In February, South Africa suspended its rollout of the AstraZeneca vaccine after a study found it might be ineffective against mild and moderate forms of the South African variant, but "although confirmation in larger studies is needed", the AstraZeneca jab will still reduce hospitalisations and deaths from the South African variant, the WHO told AFP by email.

In the WHO’s European region, which covers parts of central Asia, the weekly number of new cases fell by 60 percent in a month, from 1.7 million in mid-April to 685,000 last week. Although the Indian strain is still being studied, "it is able to spread rapidly" and replace the dominant lineage in Europe, Kluge said.

Variants are "not in themselves dangerous, but they can be if they change the behaviour of the virus," the WHO said in a note published on its website, adding that further lockdowns might become necessary to stop a new strain spreading out of control.

So far only 23 percent of people in the region have received a vaccine dose, with just 11 percent having had two doses, Kluge said, as he warned citizens to continue to exercise caution. "Vaccines may be a light at the end of the tunnel, but we cannot be blinded by that light," he said.“Neither testing nor receiving vaccines is a substitute for adherence to measures such as physical distancing and mask wearing in public spaces or healthcare settings,” Kluge said. “Vaccines may be a light at the end of the tunnel, but we cannot be blinded by that light.”

Catherine Smallwood, the WHO’s senior European emergency officer, said it was difficult to know yet exactly how transmissible the India variant was. “There are three different sub-lineages in this particular variant of concern, and one of them has been shown to at least have a capacity to spread quite quickly in the presence of B.1.1.7,” she said. “We’ve seen this in several parts of the UK but also in other countries in the European region.”

The organisation was “tracking it very closely”, she said. “We’re learning about it. We’re pulling as much information as we can together in order to be making some more specific statements around its characteristics both in terms of transmissibility, but also in terms of its ability to evade any immunity.”

Meanwhile, the European Parliament and EU member states reached a deal on Thursday paving the way for a Covid-19 certificate that will help open up travel in Europe for the key summer season.

"We have white smoke," tweeted EU justice commissioner Didier Reynders after the end of a fourth negotiating session between MEPs and diplomats from Portugal, which holds the EU’s six-month rotating presidency.

The deal will allow for anybody living in the EU’s 27 countries to be able to get a digital health pass to display their vaccination status, results of Covid-19 tests or whether they have recovered from a coronavirus infection.

It is seen as a key tool to save the European summer vacation period, allowing countries dependent on tourists to reopen to visitors less likely to bring Covid with them. "This is an important step towards restarting EU free movement as safely as possible, while providing clarity and certainty for our citizens," said EU health commissioner Stella Kyriakides.

Other countries around the world have moved in the same direction, including Israel with its "green pass", and Britain, which has told its citizens that some international travel will be permitted in a week with an app from its National Health Service (NHS).

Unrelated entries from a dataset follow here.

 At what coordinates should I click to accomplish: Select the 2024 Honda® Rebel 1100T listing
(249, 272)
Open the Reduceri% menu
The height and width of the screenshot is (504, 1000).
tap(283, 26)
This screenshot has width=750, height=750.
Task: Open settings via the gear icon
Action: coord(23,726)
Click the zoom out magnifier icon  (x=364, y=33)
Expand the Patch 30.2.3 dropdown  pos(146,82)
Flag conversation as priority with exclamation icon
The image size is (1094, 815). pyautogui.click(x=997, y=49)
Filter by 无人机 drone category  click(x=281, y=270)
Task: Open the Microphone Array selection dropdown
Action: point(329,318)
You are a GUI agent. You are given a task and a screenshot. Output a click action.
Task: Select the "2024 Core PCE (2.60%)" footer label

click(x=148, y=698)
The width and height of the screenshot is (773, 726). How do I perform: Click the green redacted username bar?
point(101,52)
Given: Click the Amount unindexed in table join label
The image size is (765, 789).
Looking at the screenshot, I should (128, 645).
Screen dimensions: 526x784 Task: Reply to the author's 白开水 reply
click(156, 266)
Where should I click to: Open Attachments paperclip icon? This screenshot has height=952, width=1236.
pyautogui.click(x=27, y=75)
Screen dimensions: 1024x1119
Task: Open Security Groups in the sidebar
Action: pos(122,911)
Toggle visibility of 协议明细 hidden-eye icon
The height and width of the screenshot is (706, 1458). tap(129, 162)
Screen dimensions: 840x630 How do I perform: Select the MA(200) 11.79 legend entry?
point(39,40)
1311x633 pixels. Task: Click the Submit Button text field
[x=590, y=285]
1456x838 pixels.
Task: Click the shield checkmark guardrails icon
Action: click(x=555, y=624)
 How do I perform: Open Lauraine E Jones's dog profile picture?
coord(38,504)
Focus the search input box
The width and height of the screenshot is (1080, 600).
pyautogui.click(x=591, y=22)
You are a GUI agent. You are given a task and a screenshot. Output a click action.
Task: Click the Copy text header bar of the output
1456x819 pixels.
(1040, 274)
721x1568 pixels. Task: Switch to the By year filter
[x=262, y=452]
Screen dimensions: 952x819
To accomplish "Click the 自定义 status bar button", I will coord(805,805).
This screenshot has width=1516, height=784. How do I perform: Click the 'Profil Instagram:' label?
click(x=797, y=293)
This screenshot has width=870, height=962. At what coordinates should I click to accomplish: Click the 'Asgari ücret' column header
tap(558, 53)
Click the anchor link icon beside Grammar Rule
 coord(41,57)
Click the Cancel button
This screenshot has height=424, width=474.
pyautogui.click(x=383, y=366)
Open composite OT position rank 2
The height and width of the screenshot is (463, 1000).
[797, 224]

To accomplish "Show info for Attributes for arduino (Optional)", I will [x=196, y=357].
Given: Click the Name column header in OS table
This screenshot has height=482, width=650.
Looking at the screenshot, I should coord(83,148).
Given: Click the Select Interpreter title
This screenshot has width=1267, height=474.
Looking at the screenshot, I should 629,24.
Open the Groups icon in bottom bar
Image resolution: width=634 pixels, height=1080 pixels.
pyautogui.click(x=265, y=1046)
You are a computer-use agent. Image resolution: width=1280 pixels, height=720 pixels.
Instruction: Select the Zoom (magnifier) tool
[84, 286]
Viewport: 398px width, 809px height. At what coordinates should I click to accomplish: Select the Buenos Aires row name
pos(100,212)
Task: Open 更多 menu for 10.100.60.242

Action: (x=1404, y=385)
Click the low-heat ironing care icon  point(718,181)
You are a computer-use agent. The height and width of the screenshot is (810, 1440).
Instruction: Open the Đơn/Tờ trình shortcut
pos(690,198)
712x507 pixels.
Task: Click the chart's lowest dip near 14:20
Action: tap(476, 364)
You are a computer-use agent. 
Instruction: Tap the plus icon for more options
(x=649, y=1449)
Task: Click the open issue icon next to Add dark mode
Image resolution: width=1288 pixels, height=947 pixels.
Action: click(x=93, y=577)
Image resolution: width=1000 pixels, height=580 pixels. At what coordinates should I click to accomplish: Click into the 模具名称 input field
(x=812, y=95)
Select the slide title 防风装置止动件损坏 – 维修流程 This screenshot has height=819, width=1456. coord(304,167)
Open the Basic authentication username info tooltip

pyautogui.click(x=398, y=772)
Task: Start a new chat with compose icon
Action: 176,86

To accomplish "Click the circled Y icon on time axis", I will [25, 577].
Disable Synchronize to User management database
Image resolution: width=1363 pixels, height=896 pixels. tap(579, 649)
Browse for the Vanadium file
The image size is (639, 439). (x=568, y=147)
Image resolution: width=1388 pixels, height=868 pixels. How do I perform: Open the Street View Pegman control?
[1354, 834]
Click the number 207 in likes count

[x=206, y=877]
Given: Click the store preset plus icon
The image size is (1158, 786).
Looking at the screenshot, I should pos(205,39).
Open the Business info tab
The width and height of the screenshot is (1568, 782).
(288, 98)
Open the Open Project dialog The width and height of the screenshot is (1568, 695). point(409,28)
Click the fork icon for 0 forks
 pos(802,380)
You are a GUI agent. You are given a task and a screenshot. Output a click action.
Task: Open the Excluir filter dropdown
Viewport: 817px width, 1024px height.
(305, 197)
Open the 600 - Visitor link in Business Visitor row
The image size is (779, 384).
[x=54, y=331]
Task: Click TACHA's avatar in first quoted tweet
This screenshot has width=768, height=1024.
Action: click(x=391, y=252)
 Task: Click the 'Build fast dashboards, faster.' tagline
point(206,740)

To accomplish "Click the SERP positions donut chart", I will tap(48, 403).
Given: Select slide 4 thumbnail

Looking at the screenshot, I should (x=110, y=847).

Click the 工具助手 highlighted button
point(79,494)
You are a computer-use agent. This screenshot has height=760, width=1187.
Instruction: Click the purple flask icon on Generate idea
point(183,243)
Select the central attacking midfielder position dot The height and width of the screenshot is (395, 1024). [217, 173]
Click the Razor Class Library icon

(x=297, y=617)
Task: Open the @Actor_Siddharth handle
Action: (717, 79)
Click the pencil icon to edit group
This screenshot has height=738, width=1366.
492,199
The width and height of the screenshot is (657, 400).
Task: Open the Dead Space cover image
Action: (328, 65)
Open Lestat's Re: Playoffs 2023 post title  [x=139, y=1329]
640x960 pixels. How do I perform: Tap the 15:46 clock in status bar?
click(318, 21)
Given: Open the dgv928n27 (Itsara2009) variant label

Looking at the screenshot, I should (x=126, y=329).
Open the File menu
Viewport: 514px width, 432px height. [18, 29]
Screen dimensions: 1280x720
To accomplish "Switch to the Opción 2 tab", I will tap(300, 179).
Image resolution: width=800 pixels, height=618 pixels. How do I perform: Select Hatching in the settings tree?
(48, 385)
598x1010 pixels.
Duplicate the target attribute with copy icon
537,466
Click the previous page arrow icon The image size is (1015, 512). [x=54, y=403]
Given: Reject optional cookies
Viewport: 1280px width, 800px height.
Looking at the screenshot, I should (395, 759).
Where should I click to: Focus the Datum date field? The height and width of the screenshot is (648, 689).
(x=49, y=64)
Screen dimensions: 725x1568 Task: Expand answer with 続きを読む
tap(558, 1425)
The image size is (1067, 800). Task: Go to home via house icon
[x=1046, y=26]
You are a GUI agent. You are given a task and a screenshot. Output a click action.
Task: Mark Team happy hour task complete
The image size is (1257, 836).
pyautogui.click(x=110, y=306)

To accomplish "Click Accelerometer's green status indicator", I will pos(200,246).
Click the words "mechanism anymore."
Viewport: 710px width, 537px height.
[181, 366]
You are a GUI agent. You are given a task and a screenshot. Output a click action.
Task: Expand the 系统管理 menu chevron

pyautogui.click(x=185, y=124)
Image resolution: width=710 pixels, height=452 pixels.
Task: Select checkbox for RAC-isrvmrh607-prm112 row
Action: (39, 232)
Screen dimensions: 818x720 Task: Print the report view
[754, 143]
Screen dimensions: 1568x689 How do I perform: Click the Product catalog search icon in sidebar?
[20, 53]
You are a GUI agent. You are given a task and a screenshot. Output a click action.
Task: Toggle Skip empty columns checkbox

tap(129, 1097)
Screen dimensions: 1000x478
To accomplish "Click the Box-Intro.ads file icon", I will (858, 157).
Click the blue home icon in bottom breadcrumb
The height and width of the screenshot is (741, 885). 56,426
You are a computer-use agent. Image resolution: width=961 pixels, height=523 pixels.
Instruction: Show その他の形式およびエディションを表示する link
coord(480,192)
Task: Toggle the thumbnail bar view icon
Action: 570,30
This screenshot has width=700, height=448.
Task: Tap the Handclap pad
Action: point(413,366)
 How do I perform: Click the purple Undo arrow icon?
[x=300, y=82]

The EU’s health pass will initially be used only for travel within the European bloc. But the European Commission is working on it being mutually recognised with certificates from non-EU countries, particularly the United States.

France, Malta and the Netherlands are among the countries piloting the EU’s pass. The test involves making sure that digital keys used to authenticate the passes work correctly, and that it is interoperable across different countries’ systems.